**Opdracht a:**
Geef bij elke bewering hieronder met ja of nee aan of ze overeenkomt met de leestekst, en citeer telkens letterlijk de woorden uit de leestekst die de doorslag geven. (i) Er worden huizen afgebroken om de muren te bevestigen. (ii) De gracht tussen de muren is bedoeld voor de wateren van de onderste vijver. (iii) De reten der stad Davids zijn gering in aantal.

**Leestekst:**
──────────────────────────────

En het zal geschieden, dat uw uitgelezen dalen vol wagenen zullen zijn, en dat de ruiters zich gewisselijk zullen zetten ter poorten aan.

Jesaja 22:8

En hij zal het deksel van Juda ontdekken; en te dien dage zult gij zien naar de wapenen in het huis des wouds.

Jesaja 22:9

En gijlieden zult bezien de reten der stad Davids, omdat zij vele zijn; en gij zult de wateren des ondersten vijvers vergaderen.

Jesaja 22:10

Gij zult ook de huizen van Jeruzalem tellen; en gij zult huizen afbreken, om de muren te bevestigen.

Jesaja 22:11

Ook zult gij een gracht maken tussen beide de muren, voor de wateren des ouden vijvers; maar gij zult niet opwaarts zien op Dien, Die zulks gedaan heeft, noch aanmerken Dien, Die dat van verre tijden geformeerd heeft.

──────────────────────────────

Gegevens over woord- en itemposities:
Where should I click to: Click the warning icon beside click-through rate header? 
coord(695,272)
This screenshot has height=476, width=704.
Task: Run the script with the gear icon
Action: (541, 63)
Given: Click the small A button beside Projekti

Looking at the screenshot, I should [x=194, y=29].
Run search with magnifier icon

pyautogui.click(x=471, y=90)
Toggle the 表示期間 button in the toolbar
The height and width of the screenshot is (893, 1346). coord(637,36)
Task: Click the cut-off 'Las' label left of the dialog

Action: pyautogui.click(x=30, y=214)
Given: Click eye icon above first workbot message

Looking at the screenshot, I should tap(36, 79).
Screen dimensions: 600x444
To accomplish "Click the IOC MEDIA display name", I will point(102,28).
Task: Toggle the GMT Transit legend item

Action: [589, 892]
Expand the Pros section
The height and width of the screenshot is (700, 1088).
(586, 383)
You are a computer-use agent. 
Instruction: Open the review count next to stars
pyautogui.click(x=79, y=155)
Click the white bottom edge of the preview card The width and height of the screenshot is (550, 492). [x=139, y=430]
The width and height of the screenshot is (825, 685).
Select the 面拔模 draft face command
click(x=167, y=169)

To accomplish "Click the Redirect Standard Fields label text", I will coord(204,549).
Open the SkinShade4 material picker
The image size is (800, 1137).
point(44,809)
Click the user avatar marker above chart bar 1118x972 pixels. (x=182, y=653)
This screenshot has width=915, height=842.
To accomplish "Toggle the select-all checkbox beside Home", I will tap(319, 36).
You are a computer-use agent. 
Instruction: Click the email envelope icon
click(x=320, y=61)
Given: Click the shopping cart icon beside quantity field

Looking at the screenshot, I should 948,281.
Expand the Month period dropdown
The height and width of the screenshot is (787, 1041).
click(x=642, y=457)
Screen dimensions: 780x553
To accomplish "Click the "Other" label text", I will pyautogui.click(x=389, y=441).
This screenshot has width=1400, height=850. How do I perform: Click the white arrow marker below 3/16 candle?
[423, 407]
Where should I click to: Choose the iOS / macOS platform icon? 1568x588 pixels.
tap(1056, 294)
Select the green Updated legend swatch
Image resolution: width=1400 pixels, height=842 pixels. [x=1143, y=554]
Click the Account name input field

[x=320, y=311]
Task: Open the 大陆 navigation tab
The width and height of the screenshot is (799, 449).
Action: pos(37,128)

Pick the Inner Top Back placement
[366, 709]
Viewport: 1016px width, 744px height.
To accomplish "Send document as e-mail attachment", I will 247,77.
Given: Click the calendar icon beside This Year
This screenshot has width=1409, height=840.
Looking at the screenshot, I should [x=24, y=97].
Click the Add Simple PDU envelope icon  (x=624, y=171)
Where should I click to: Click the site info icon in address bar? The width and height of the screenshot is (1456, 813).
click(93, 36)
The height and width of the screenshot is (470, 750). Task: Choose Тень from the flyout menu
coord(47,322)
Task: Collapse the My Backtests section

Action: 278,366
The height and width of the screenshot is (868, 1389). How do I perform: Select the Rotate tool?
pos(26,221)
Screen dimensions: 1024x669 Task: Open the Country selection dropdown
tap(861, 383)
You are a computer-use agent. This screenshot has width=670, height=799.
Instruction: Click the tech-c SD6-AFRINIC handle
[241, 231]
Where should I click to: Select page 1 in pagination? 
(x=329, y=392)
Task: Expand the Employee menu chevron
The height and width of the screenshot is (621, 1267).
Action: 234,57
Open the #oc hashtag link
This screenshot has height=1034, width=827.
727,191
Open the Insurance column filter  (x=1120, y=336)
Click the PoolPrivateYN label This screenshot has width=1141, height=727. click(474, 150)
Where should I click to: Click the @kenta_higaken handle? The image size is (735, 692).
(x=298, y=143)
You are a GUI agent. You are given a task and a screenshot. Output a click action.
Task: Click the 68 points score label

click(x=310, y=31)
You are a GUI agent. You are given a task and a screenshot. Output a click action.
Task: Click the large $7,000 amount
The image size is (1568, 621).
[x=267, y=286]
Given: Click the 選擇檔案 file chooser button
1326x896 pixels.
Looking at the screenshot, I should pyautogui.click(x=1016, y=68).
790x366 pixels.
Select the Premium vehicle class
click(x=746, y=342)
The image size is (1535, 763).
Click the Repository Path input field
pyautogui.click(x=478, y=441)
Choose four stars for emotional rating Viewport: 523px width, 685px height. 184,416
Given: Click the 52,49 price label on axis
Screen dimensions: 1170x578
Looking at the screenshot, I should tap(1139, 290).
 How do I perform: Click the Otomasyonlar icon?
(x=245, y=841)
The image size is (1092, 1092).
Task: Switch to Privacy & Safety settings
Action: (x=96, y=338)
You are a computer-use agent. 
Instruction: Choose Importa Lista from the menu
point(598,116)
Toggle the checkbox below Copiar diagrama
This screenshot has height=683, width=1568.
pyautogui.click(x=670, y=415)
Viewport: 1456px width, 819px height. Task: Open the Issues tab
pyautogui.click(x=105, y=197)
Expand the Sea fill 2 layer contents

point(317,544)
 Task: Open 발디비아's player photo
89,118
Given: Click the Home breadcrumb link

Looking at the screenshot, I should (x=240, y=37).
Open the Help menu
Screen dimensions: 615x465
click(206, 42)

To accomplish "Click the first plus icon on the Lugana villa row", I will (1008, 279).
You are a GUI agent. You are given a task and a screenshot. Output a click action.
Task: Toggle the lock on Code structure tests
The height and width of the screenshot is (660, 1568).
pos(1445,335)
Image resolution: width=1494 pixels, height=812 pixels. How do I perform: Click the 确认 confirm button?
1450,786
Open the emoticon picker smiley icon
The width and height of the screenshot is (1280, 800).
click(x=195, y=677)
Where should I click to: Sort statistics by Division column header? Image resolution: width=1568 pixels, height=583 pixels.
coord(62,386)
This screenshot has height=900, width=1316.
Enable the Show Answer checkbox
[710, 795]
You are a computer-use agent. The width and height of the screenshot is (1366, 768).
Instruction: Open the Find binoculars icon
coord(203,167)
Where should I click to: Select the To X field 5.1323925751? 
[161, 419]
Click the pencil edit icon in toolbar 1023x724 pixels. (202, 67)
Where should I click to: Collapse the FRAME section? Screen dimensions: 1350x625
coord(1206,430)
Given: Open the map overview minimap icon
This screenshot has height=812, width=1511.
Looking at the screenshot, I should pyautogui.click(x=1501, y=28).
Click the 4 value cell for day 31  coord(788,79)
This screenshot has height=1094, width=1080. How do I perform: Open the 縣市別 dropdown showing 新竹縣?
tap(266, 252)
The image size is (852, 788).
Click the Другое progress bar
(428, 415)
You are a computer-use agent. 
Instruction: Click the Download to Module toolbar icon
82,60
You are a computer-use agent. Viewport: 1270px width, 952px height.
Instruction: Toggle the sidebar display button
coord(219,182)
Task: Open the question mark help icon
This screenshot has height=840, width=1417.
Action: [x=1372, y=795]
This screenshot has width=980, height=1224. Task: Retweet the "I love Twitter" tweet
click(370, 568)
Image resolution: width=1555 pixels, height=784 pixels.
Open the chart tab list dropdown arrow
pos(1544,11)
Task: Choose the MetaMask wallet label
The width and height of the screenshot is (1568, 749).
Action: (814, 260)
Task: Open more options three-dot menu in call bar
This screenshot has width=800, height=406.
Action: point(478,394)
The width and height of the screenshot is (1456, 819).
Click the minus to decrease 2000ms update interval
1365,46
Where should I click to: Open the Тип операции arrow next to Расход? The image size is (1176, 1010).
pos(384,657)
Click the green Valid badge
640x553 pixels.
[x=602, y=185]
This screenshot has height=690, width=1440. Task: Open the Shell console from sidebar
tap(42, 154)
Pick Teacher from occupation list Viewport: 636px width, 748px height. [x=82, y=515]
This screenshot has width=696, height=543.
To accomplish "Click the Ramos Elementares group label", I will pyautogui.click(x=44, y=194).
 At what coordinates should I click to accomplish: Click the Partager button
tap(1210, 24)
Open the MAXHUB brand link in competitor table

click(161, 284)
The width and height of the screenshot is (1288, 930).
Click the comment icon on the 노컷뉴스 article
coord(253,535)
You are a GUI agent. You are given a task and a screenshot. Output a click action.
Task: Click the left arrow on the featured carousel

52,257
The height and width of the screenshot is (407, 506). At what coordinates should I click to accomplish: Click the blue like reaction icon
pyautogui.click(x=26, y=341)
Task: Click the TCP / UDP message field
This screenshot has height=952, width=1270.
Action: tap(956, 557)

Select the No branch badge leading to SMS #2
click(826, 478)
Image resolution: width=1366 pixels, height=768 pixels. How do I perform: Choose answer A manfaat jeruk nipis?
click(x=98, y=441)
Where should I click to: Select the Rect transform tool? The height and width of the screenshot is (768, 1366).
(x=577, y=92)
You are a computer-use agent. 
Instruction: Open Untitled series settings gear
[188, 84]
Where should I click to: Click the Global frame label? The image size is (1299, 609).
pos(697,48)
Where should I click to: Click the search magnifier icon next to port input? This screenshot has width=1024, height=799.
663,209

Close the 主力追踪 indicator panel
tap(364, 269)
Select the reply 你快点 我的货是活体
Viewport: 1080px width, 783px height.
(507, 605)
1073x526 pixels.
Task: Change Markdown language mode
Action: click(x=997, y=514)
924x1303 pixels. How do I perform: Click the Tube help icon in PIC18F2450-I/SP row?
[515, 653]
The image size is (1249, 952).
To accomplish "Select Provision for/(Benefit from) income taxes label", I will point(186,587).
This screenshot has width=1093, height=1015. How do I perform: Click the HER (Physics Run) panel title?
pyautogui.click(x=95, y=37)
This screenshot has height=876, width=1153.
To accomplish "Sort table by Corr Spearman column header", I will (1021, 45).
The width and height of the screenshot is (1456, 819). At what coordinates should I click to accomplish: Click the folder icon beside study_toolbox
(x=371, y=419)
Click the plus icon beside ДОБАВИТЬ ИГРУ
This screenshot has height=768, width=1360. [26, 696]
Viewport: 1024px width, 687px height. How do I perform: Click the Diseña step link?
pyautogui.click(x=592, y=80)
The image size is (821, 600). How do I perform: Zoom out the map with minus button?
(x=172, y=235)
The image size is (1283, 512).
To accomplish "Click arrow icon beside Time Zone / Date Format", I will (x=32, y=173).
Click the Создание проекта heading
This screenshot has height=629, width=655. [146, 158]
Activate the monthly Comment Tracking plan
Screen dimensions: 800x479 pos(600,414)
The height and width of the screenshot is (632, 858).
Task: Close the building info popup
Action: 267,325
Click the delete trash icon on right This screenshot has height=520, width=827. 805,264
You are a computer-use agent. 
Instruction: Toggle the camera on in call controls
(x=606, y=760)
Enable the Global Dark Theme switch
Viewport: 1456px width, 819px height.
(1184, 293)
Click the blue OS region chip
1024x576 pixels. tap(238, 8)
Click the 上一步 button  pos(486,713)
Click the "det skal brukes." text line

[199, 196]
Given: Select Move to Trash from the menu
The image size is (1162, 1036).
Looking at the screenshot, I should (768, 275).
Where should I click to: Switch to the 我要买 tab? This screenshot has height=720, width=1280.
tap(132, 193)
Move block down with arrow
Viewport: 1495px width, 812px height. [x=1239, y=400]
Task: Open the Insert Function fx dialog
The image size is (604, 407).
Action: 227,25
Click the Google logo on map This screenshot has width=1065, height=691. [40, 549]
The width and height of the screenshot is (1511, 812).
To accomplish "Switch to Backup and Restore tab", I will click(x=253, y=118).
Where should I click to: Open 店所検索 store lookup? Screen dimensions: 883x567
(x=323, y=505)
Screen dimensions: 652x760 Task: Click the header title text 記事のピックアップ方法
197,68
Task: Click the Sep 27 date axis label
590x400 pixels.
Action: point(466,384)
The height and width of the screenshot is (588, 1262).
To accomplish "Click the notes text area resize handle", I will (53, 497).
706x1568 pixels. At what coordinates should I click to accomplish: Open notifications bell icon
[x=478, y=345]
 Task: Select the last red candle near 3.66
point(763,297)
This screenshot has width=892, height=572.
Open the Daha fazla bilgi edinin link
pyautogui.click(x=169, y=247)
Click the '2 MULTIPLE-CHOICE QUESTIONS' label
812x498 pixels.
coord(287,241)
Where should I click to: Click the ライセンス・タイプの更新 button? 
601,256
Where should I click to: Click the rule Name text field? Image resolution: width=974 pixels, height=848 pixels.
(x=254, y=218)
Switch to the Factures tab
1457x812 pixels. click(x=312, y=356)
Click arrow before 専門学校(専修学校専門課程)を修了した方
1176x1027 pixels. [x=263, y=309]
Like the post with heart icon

──────────────────────────────

**Opdracht b:**
Zet de regels uit de records hierboven om in een genummerde lijst zonder lege regels: begin bij de eerste regel van de records en stop na de regel die "Looking at the screenshot, I should [x=194, y=29]." bevat.

**Uitgewerkt antwoord a:**
(i) Ja: "en gij zult huizen afbreken, om de muren te bevestigen."
(ii) Nee: "voor de wateren des ouden vijvers"
(iii) Nee: "omdat zij vele zijn"

**Uitgewerkt antwoord b:**
1. Where should I click to: Click the warning icon beside click-through rate header? 
2. coord(695,272)
3. This screenshot has height=476, width=704.
4. Task: Run the script with the gear icon
5. Action: (541, 63)
6. Given: Click the small A button beside Projekti
7. Looking at the screenshot, I should [x=194, y=29].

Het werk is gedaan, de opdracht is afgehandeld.